I know you have a passion for travel. What was one of the first big trips you took together?
Sid: Our first big travel adventure was our fifth wedding anniversary in 1973. We bought a round-trip ticket to Mexico City from O’Hare with no hotel reservation.
Flo: Well, we had a travel book! [Laughing]
Sid: On our 25th anniversary we rented a Peugeot and drove all over France for three weeks.
Flo: Again, we only had two reservations. [Laughs]
Sid: We had a Michelin book. Our first night was in Dijon, and we said to the innkeeper, “What else should we visit?” And he said, “Where do you think you want to go?” I gestured, “Kind of in that direction.” “Oh,” he said, “I know a great place to stay!” And so, one day at a time, we just traveled all over.
Flo: We always have an adventure when we go anywhere. But what you learn about the people, the culture and the history… I mean, it is just an education. It is so important for people to do that, to understand our place in the world. And everybody is so proud of their country! They want to share it with you and show you all of the good things.
Sid: If you go with an attitude of respect, people can sense that, and they will tell you and teach you so much. And what a wonderful way to learn!
What legacy do you hope to leave with your family?
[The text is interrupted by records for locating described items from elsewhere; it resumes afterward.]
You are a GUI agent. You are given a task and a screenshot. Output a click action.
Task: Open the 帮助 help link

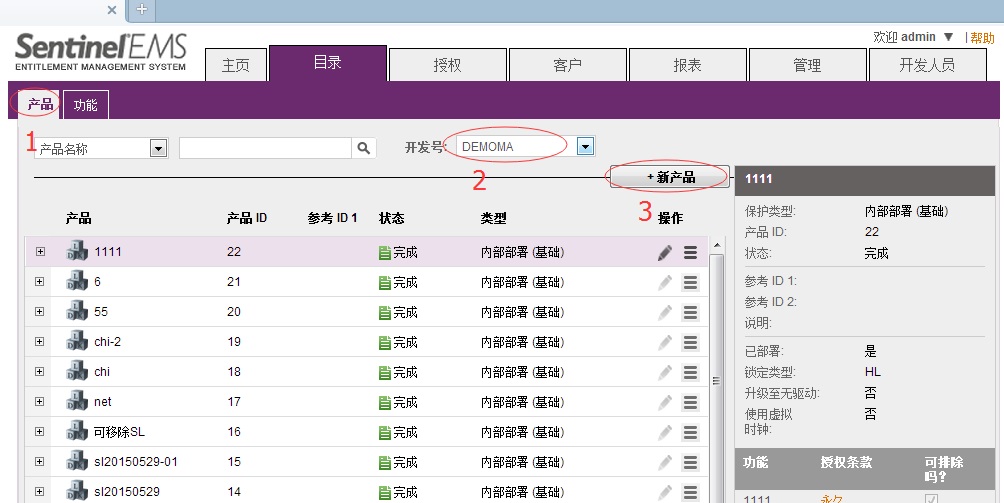[x=982, y=37]
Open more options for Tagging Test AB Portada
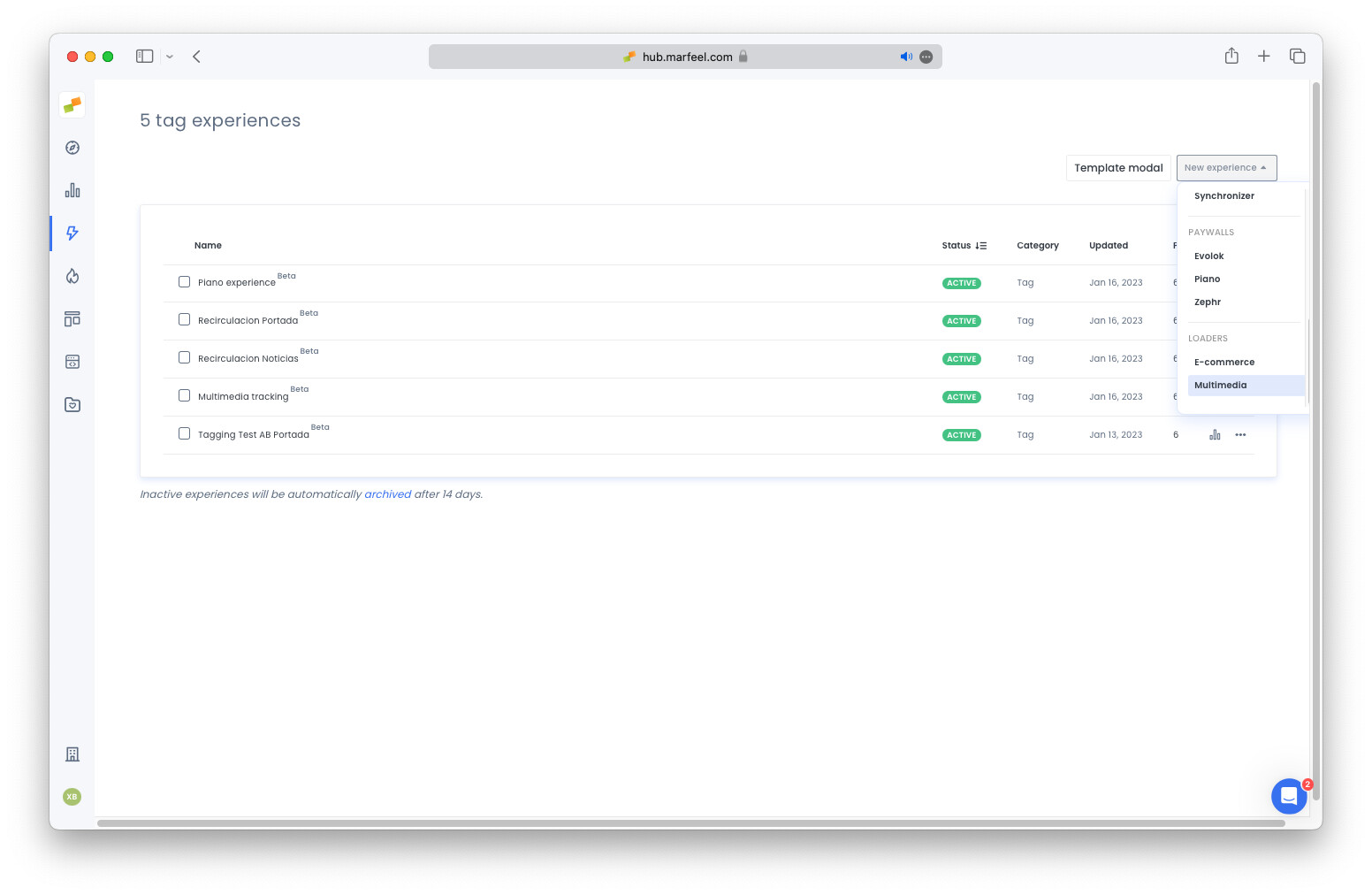The width and height of the screenshot is (1372, 895). [x=1240, y=435]
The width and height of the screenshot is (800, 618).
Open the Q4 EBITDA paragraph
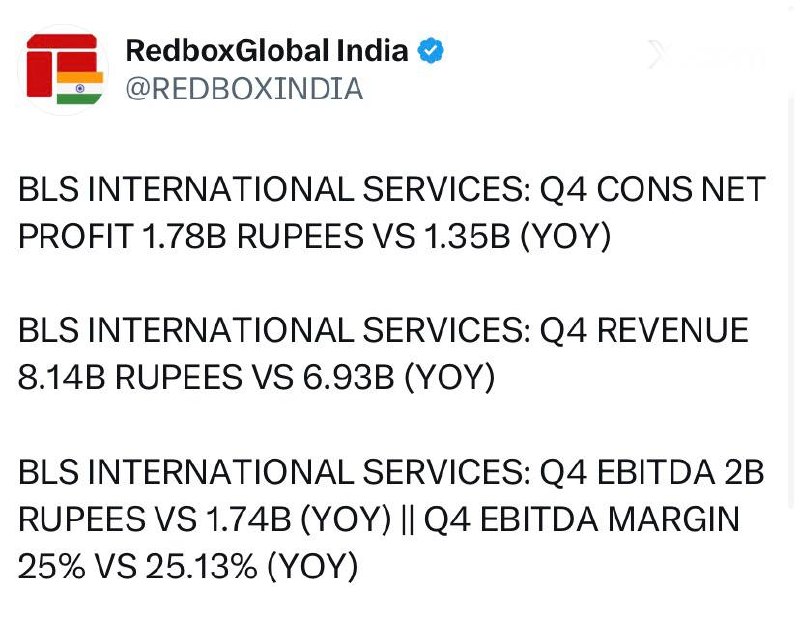(x=391, y=519)
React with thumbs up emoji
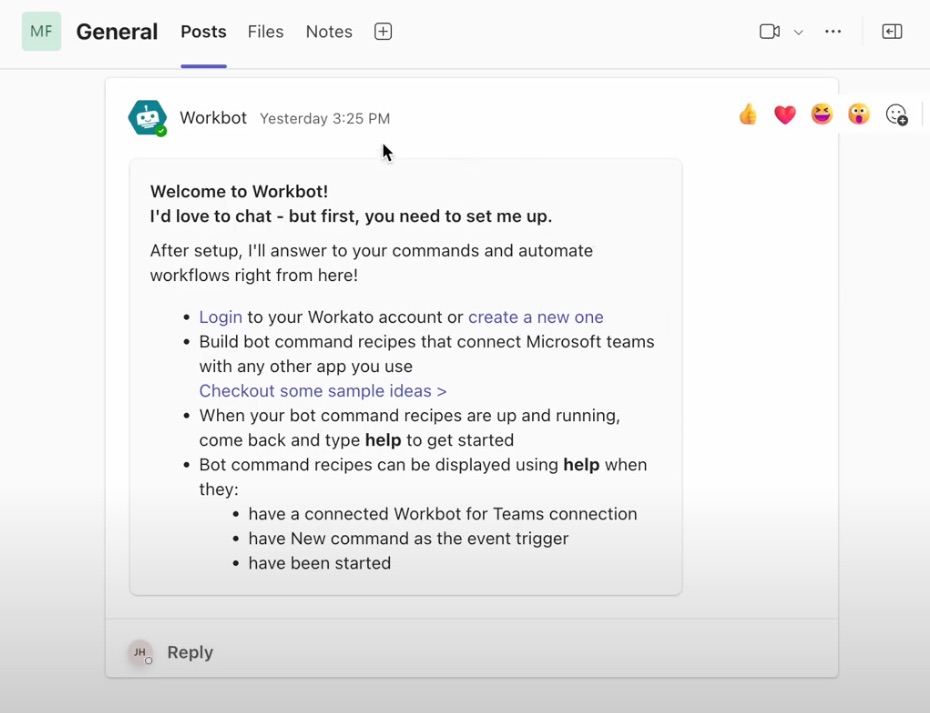Screen dimensions: 930x713 click(x=748, y=115)
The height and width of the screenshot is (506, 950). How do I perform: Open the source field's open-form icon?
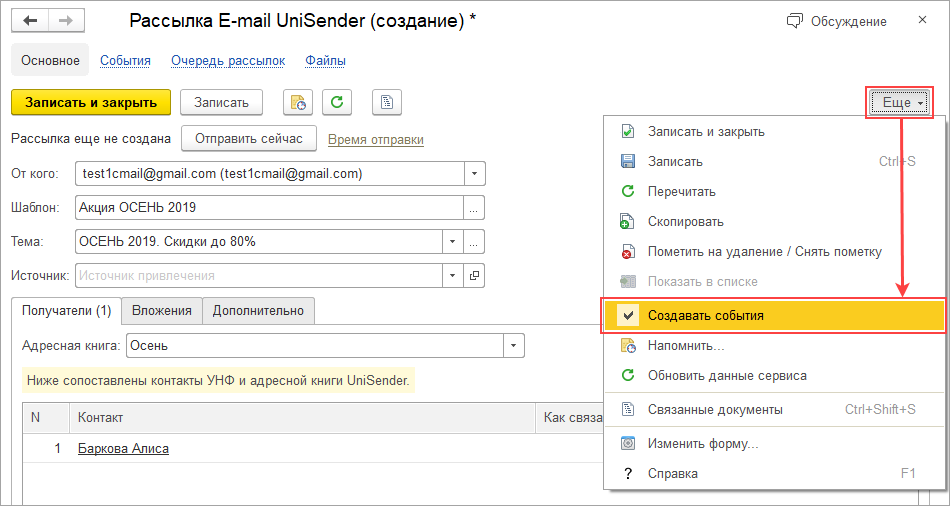(x=475, y=275)
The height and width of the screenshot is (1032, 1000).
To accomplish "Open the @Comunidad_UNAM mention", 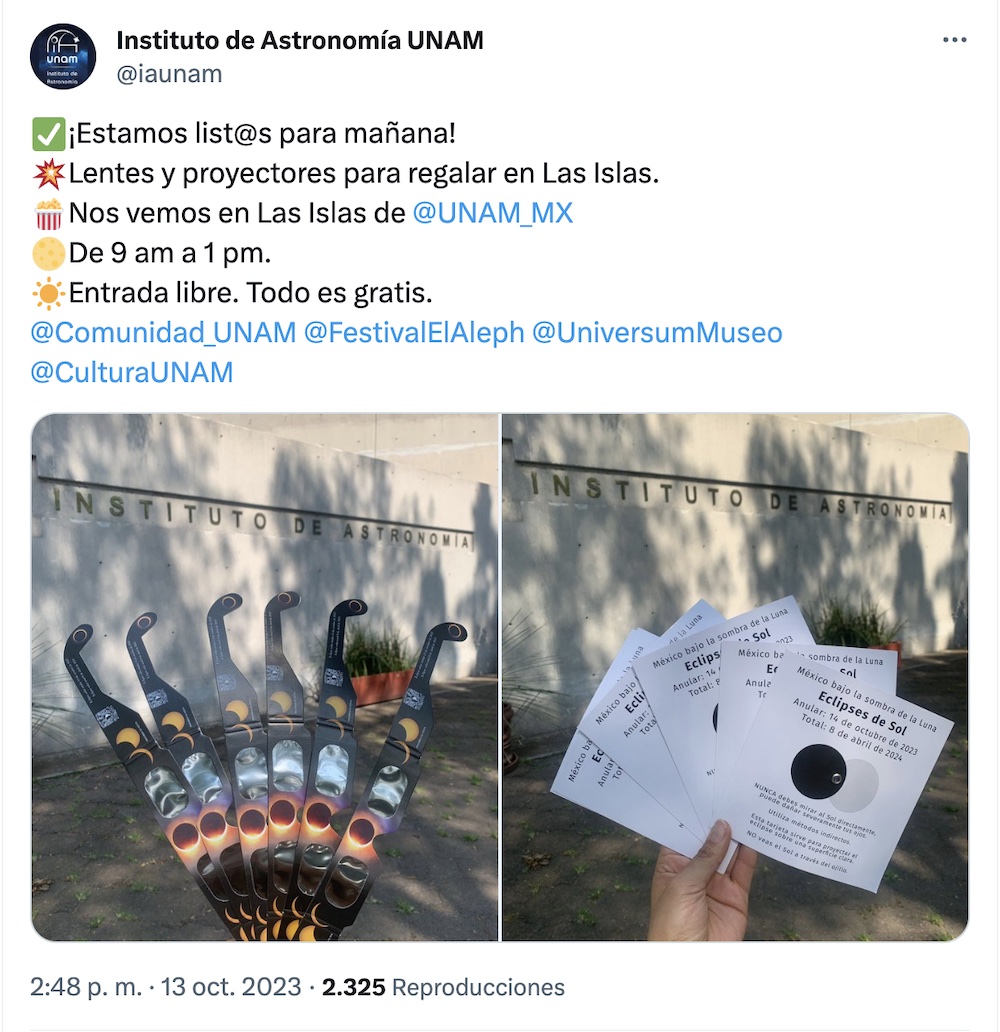I will (163, 332).
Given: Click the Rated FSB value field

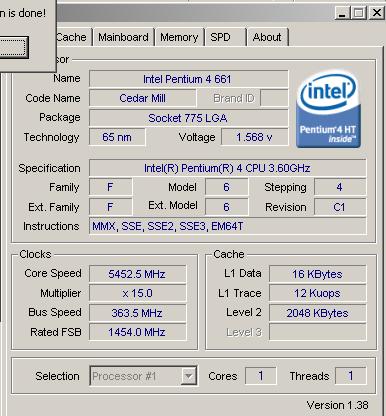Looking at the screenshot, I should click(138, 332).
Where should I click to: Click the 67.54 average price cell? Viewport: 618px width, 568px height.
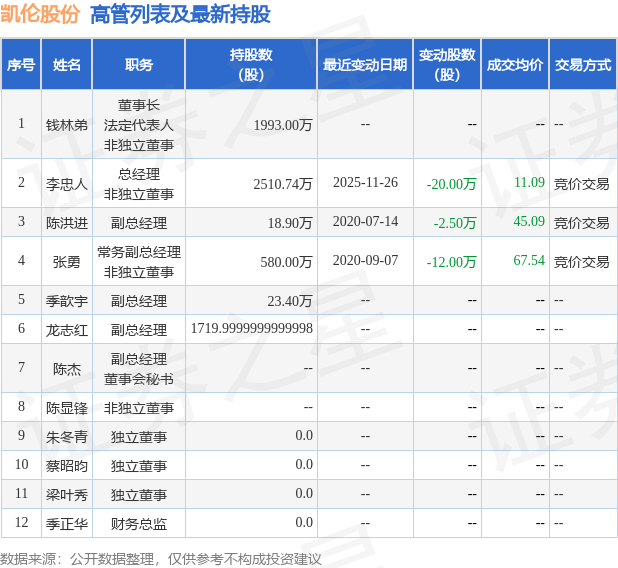(x=529, y=260)
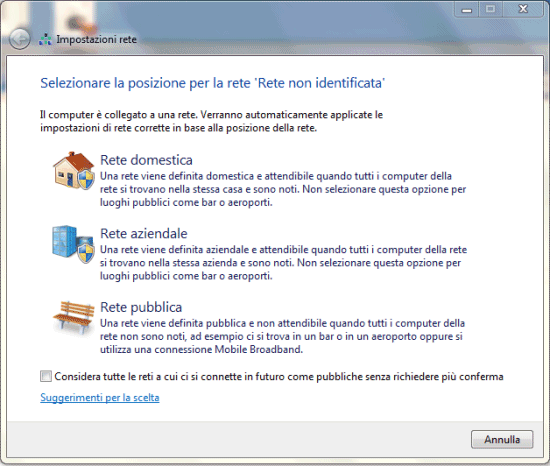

Sid: We hope it is a legacy of charity, thoughtfulness and a love of travel. If somebody says someday that they were careful with what they contributed to, but they were able to make a difference in a positive way in the communities where they lived—I think that would be wonderful. You can’t predict the future, but you can impact the present. And I’ve always believed that you make the future by working on the present.
Flo: With an eye to the future!
Sid: We’re all influenced by others. My grandfather lived to be 97. One time, I said to him, “Bye grandpa! Have a good day.” He said, “Wait a minute. Have a good day? That’s way too passive. You want to be in a position of influencing people in a positive direction. Ask them to do a good day. Not just have a good day.”
Hearing all of these stories, it seems like you are a great fit for one another!